Ensuite, dans le cas où le défunt est isolé et sans ressources ou si sa famille elle-même est sans ressources, les textes législatifs et règlementaires précisent que : l’établissement de santé peut faire procéder à l’inhumation selon les ressources laissées par le défunt (art. R.1112-76 du C.S.P.), ou bien cette mission de service public sera assurée par la commune (art. L.2223-27 du C.G.C.T.). Néanmoins, dans la plupart des cas rencontrés, on se trouve face à une famille qui refuse de prendre en charge l’organisation des funérailles pour des raisons de conflits intrafamiliaux. La démarche mise en place sera alors différente : le CHU adresse par courrier une demande de prise en charge de l’inhumation à la mairie de la commune de décès. Cette prise en charge représente pour la commune un coût certain, d’autant plus important que son budget est contraint, et que le nombre de demandes augmente de façon exponentielle. Elle pourra alors, dans le cas où la famille serait retrouvée, demander aux héritiers directs une participation aux frais engagés ou bien se porter créancier sur la succession du défunt si celui-ci disposait de biens.

L’aspect financier de ces décès a un impact majeur sur la diligence des élus à gérer ces dossiers. La solidarité nationale sera mobilisée, mais tout sera mis en œuvre afin de retrouver les héritiers du défunt. Ils pourront être sollicités, a posteriori, au titre de l’obligation alimentaire afin de rembourser tout ou partie des frais funéraires engagés par la commune.

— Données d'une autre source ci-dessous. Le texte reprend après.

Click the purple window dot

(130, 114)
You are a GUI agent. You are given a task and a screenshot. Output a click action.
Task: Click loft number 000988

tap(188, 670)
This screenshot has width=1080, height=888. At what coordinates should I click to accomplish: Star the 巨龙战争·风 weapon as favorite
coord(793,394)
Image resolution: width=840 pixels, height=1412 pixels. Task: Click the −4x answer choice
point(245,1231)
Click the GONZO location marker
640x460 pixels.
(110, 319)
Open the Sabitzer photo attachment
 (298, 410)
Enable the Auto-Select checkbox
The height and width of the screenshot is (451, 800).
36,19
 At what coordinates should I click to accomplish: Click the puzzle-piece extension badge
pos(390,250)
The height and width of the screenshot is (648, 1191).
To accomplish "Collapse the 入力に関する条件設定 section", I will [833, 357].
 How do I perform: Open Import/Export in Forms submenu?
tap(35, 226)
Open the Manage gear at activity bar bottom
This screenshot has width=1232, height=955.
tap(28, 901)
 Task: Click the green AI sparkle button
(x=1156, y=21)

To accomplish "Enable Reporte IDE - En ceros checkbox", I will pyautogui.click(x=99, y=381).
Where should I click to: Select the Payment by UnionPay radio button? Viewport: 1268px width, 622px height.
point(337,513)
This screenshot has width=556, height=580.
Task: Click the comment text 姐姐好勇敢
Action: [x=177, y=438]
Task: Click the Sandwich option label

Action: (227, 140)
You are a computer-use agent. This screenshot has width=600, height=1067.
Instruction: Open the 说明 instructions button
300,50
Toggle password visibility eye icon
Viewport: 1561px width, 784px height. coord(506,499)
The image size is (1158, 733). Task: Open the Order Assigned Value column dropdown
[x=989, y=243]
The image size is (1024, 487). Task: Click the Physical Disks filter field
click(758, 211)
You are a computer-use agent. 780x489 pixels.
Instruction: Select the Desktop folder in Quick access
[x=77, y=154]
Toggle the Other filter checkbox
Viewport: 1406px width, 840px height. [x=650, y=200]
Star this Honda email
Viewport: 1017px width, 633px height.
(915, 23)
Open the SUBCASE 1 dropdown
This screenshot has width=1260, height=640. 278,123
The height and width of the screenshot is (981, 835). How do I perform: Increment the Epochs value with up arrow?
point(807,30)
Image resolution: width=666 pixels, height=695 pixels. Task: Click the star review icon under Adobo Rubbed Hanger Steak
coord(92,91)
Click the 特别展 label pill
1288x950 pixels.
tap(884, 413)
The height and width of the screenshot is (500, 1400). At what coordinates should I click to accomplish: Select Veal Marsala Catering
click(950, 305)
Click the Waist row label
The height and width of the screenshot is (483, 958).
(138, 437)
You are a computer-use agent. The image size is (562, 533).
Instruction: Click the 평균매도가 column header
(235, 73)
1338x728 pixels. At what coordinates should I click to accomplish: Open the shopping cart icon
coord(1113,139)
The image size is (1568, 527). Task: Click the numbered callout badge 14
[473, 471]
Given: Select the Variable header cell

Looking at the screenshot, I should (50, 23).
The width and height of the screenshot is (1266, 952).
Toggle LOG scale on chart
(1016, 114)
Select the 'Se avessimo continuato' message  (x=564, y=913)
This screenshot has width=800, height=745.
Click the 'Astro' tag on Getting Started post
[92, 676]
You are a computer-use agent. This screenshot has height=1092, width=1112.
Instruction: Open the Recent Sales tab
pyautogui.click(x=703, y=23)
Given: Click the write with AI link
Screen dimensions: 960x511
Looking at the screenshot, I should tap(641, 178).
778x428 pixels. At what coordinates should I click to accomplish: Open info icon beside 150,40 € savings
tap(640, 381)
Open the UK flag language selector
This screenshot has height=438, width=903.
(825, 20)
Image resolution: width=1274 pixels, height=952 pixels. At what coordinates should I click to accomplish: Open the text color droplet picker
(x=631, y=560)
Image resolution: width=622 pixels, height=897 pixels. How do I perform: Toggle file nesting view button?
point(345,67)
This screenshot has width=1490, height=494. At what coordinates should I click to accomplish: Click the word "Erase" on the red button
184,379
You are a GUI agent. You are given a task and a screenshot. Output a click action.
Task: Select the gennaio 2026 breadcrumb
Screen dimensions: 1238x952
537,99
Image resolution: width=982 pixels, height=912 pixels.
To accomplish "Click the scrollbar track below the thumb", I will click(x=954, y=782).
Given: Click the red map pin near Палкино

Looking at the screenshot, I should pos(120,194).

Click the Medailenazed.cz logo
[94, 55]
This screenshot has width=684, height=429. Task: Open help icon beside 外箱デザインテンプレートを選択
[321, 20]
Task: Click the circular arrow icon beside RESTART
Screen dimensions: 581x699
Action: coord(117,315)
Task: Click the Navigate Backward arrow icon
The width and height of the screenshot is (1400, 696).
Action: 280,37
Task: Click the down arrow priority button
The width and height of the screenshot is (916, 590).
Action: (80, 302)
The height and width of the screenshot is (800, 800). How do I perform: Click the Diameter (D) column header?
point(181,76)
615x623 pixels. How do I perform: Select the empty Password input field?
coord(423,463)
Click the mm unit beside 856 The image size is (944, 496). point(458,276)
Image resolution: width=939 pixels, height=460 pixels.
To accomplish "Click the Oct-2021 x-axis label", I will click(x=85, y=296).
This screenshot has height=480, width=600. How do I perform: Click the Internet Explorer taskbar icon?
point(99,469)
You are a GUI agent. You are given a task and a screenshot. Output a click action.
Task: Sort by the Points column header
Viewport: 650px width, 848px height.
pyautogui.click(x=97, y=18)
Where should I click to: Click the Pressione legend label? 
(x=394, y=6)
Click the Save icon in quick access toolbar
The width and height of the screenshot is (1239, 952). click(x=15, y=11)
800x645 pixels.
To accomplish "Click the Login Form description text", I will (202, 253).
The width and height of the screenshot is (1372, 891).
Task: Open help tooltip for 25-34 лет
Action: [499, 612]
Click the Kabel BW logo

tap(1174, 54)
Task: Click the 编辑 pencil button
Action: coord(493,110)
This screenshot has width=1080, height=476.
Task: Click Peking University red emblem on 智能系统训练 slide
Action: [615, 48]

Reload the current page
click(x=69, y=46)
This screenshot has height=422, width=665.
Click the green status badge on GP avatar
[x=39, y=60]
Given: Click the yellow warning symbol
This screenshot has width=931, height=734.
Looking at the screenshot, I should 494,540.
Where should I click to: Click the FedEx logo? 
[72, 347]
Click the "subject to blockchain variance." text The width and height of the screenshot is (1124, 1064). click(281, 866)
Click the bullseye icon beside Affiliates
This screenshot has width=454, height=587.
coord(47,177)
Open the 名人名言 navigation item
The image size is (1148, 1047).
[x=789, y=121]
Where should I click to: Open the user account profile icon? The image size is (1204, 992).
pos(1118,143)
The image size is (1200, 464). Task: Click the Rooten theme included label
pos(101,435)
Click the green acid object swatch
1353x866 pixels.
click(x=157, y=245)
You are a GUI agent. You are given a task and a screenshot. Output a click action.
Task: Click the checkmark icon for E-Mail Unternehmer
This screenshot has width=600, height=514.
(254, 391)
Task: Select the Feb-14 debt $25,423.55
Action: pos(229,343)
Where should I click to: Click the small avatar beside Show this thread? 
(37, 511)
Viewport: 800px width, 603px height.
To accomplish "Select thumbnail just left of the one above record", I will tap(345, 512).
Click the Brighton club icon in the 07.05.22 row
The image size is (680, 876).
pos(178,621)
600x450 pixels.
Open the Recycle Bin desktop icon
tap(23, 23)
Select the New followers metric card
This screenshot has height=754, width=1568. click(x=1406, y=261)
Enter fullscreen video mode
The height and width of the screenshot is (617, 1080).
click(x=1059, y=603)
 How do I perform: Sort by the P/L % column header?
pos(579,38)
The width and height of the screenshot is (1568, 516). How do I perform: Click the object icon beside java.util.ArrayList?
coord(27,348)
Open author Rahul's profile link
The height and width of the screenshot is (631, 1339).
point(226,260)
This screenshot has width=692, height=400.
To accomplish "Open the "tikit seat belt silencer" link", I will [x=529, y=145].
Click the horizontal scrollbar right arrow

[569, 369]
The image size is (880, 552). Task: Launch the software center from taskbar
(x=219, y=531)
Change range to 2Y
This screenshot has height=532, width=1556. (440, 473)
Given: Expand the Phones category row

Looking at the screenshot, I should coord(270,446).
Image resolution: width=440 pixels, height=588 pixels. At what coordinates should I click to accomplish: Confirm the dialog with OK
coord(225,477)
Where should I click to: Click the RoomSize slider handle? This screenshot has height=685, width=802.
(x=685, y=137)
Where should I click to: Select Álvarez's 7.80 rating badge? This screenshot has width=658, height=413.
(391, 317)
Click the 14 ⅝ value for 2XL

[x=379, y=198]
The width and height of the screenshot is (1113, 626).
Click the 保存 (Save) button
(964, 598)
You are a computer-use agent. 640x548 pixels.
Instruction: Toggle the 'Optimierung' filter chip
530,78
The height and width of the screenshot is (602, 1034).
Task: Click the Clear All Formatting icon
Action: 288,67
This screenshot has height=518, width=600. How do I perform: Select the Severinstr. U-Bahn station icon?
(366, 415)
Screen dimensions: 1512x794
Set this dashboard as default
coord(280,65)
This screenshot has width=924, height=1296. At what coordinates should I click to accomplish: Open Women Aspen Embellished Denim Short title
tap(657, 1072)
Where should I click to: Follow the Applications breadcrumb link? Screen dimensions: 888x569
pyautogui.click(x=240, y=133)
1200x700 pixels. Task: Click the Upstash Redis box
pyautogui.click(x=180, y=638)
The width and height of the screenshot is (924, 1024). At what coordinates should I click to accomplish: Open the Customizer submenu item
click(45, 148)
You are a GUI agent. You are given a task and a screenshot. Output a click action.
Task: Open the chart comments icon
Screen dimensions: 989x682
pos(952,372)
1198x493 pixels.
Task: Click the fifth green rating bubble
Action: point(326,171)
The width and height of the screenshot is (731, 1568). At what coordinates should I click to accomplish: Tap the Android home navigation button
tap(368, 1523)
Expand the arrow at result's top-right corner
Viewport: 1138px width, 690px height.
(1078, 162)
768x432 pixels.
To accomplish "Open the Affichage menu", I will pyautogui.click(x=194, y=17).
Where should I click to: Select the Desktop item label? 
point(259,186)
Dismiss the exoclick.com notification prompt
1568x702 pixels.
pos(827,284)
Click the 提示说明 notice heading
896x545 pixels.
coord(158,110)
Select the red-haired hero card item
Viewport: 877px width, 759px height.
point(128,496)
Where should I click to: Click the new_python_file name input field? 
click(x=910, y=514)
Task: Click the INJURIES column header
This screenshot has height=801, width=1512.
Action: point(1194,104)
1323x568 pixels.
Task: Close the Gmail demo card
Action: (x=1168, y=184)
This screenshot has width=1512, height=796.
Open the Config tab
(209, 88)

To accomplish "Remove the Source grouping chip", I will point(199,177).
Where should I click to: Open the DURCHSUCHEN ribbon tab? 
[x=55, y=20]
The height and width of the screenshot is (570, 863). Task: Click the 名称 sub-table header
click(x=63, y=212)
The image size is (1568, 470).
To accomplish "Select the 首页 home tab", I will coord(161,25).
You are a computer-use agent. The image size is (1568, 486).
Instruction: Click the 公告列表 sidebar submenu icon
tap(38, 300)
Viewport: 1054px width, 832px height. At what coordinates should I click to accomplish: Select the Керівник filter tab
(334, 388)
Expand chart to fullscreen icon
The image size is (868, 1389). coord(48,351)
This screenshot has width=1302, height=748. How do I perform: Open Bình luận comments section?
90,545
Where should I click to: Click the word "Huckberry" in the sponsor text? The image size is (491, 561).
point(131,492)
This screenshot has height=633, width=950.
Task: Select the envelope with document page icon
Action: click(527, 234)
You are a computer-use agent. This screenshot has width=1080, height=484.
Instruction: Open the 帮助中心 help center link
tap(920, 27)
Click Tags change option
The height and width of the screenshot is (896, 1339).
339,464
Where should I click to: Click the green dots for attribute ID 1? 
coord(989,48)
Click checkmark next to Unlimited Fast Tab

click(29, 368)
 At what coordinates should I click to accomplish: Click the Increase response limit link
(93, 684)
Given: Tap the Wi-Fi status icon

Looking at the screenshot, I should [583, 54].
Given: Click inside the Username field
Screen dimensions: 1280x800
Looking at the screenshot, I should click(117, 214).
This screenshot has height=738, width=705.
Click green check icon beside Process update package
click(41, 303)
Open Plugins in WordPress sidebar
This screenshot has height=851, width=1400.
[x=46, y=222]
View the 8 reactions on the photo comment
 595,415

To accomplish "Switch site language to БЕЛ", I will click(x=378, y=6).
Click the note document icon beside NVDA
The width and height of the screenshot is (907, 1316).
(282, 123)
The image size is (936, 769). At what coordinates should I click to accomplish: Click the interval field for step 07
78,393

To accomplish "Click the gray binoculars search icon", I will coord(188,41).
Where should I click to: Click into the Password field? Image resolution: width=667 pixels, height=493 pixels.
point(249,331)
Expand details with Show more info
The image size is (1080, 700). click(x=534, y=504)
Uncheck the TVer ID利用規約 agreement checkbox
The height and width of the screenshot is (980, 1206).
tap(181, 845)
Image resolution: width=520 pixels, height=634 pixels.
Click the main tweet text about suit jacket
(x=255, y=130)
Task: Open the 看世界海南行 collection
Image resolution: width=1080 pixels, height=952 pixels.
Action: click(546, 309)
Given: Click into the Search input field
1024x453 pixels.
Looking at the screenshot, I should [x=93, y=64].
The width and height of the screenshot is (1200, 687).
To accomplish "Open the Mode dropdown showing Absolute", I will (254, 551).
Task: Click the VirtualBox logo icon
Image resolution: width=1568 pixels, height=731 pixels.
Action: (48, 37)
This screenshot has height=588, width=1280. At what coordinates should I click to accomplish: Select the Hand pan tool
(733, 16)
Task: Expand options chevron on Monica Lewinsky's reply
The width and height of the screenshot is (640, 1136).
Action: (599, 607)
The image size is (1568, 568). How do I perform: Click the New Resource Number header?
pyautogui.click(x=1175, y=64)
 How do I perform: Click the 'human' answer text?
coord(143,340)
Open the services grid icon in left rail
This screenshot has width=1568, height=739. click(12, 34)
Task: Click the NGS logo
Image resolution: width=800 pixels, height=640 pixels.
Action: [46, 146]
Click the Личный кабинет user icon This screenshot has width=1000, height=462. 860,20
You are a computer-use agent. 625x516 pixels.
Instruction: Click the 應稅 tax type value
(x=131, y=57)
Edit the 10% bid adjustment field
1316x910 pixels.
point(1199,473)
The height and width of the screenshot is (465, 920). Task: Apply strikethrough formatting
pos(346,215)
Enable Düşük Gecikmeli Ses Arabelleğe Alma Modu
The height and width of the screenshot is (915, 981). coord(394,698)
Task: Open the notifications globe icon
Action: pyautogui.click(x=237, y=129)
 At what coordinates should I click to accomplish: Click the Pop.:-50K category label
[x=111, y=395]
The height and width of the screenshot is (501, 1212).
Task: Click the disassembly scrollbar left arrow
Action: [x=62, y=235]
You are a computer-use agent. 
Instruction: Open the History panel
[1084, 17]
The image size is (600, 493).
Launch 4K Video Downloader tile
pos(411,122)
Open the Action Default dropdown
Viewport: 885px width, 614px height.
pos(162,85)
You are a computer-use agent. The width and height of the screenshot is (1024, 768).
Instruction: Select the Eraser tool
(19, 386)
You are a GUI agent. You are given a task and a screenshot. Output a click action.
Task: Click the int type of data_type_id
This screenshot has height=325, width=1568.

Les interlocuteurs « ressources »

Le collectif « Goutte de Vies » après avoir effectué un état des lieux des ressources, s’est attaché au fil des années à tisser des liens particuliers avec les établissements de santé, la Justice et les Forces de l’Ordre, la mairie et ses différents services, les associations adhérentes en lien direct avec le terrain. L’objectif était et reste le recueil des informations concernant le parcours de vie du défunt auprès de chaque interlocuteur. Toutes les ressources professionnelles sont mobilisées pour que, au bout du chemin, le décès permette de retrouver si possible une famille, des proches. Les liens pourront alors, si les parties en présence le souhaitent, être renoués avec bienveillance sous la forme de témoignages, ou par une présence au moment de l’inhumation.

Il arrive parfois que le lien ne puisse pas être rétabli. Ce sont alors des bénévoles du collectif qui prépareront la cérémonie laïque, et accompagneront le défunt vers sa dernière demeure au cours d’un hommage individualisé en présence des copains de la rue et/ou des personnes qui ont connu et côtoyé le défunt.

Notes de bas de page

1 CHU Toulouse. (2016). Bilan d’activité des Chambres Mortuaires

2 Centre National des Ressources Textuelles et Lexicales.